И майор дал о себе знать. Произошло это в первое воскресенье июня. Я, Виктор и наш новый товарищ Василий Вязанкин, бывший летчик-штурмовик, курили утром возле бочки с водой. За курение в другом месте нас жестоко наказывали.
Начальник лагерной полиции Петр Перевезенцев буквально зверствовал. С «провинившимися» пленными он вел себя, как кот с мышью. Вначале хлестал человека плеткой или бил кулаком. Если пленный не двигался, Перевезенцев мог забить его до смерти. Если же тот пробовал удрать, начальник полиции догонял свою жертву и изо всех сил бил носком кованого сапога в самый копчик. От такого удара люди часто теряли сознание. Встречи с Перевезенцевым нередко имели смертельный исход.

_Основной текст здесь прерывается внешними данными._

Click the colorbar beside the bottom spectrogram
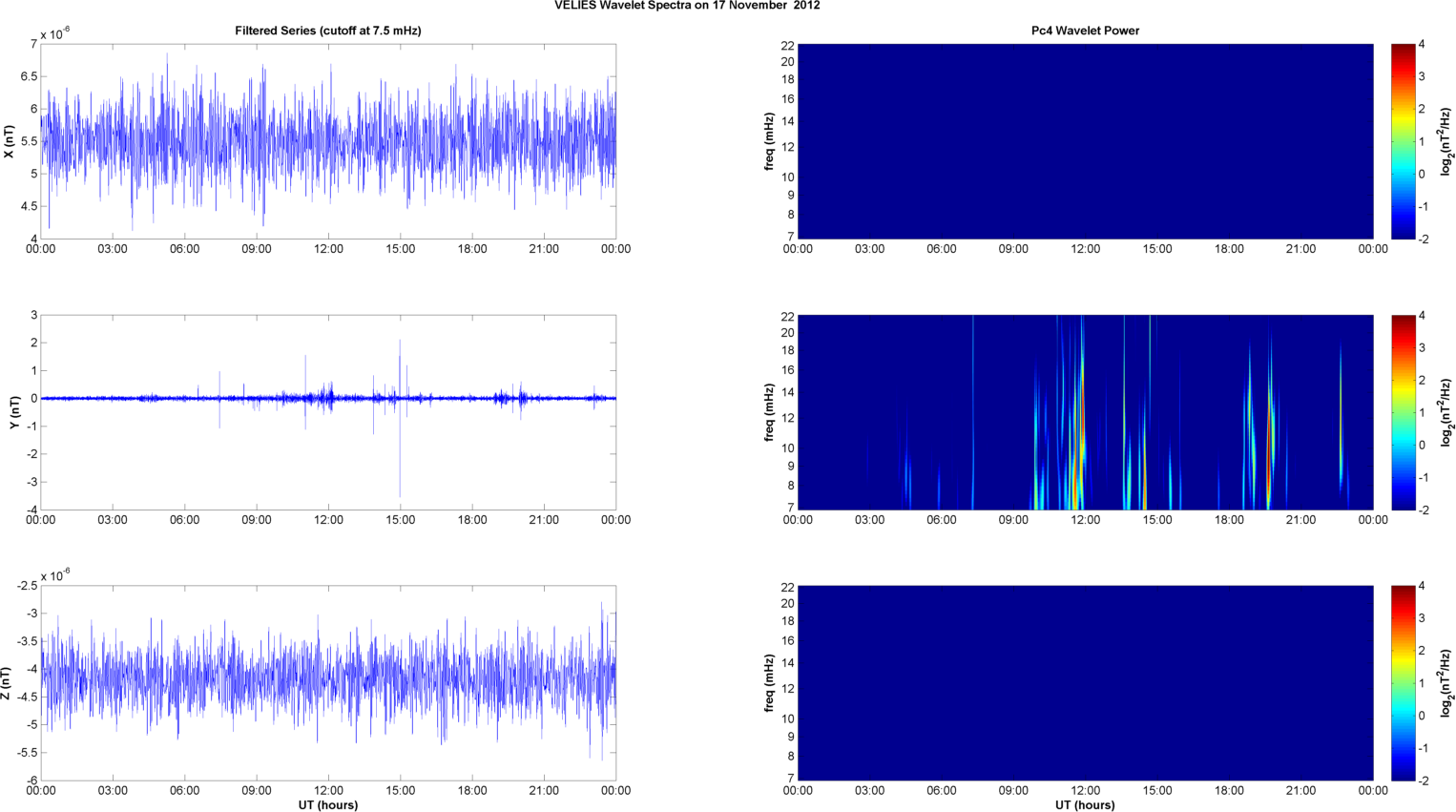Screen dimensions: 1456x812 point(1403,683)
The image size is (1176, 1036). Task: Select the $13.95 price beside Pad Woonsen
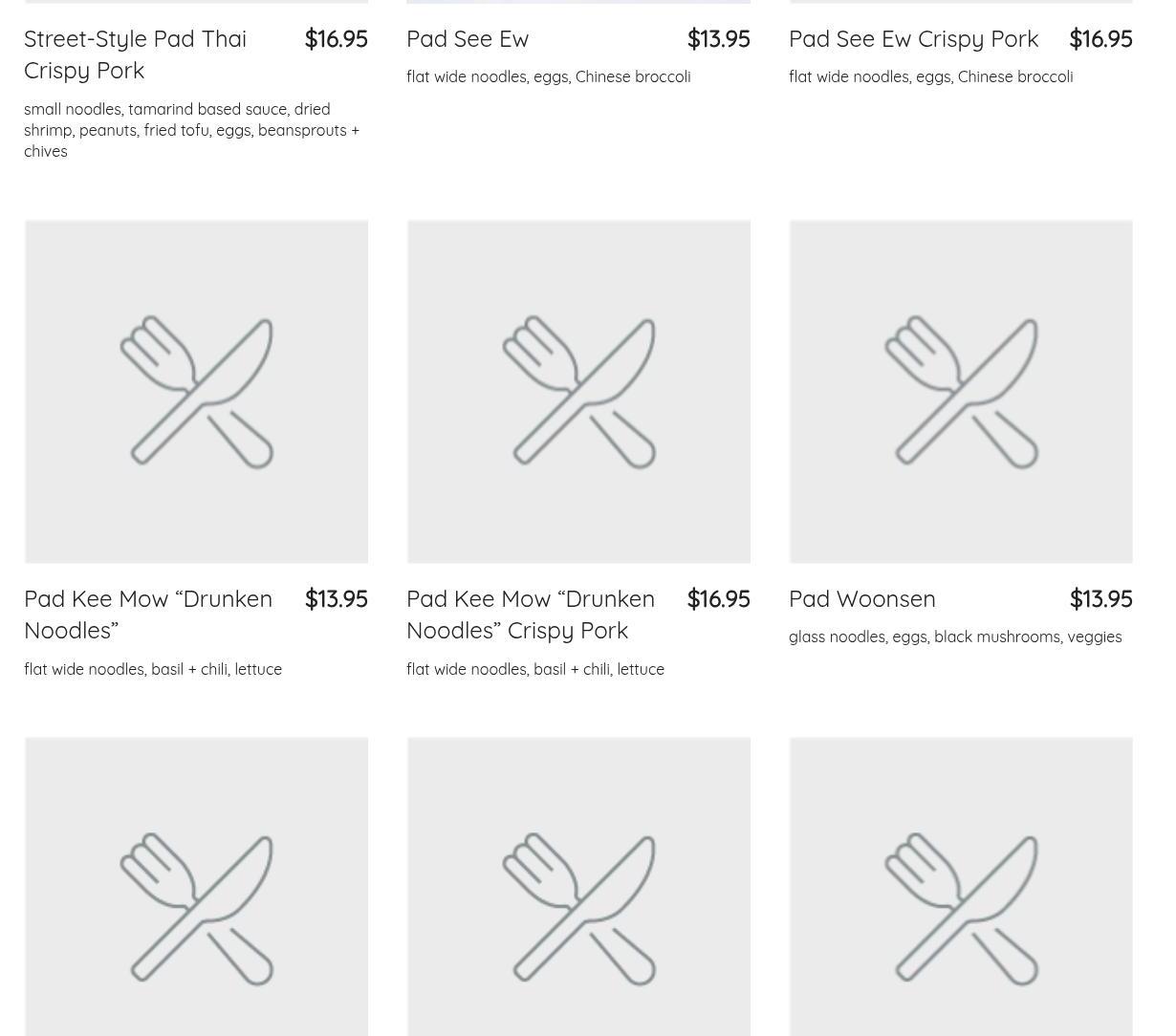point(1100,599)
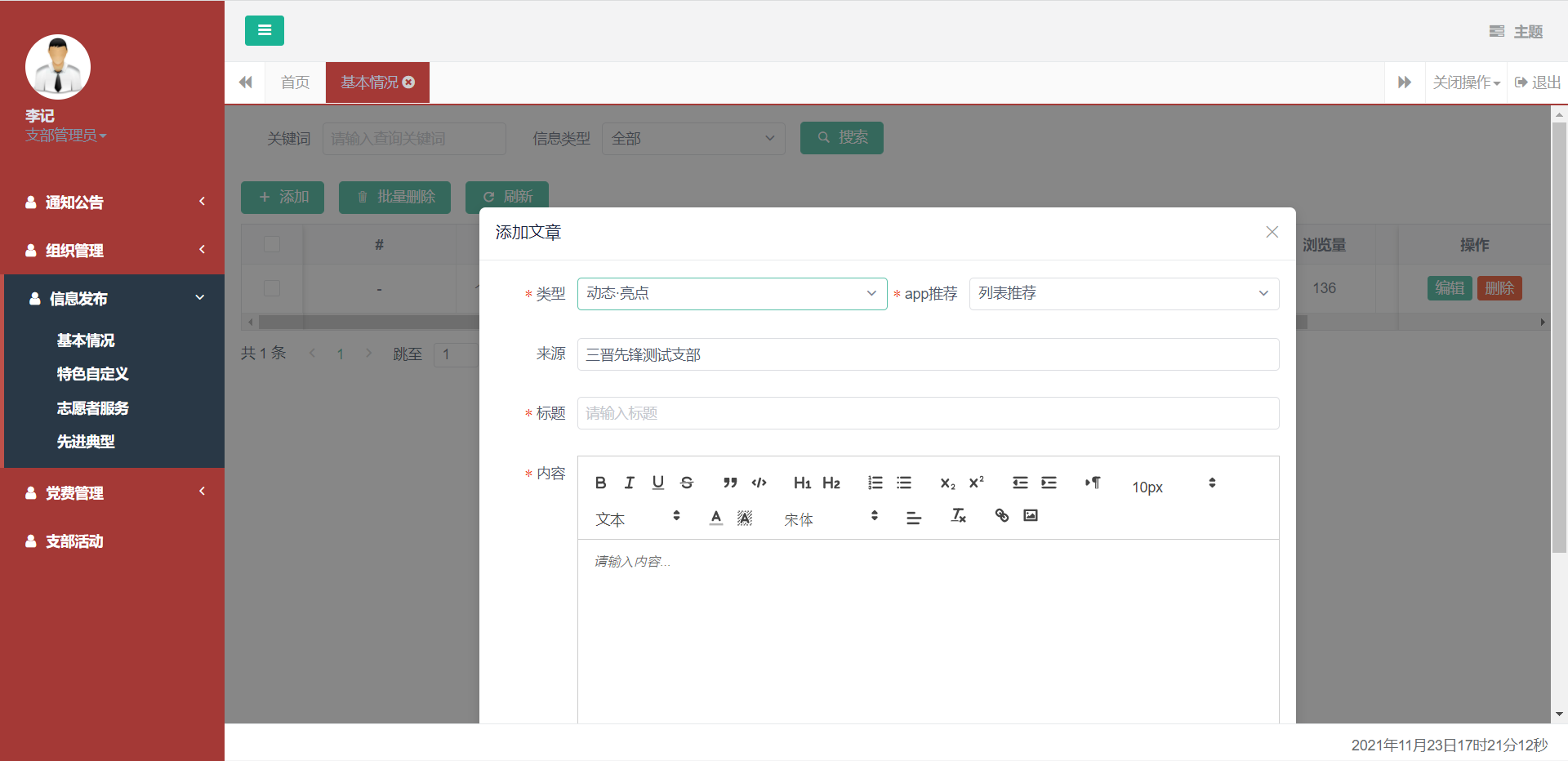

Умерших не хоронили. На четырехколесной тележке, в которую впрягались санитары, трупы вывозили за город и сбрасывали в противотанковый ров. Вечером, когда лагерь полностью очищали от скончавшихся, трупы во рву лишь слегка присыпали землей.
Садистские повадки Перевезенцева охотно копировались почти всеми его подручными. Особенное удовольствие доставляла полицаям охота за курильщиками. Горе было тому, кого заставали с цигаркой в зубах в неположенном месте.
Хорошо осведомленные об этом, мои товарищи собирались покурить только у бочки с водой. Это убогое пристанище стало для нас чем-то вроде клуба. Вот и на сей раз, пустив по кругу цигарку, мы обсуждали недавнюю историю с вербовкой пленных «под знамена гитлеровской армии».
Началось с того, что комендант лагеря распорядился вдруг о «генеральной» уборке всей территории, приказал даже посыпать песком дорожки. Вечером пленным сообщили, что выдадут двойную порцию хлеба.
— Что-нибудь готовят, гады, — высказался по этому поводу Клементьев.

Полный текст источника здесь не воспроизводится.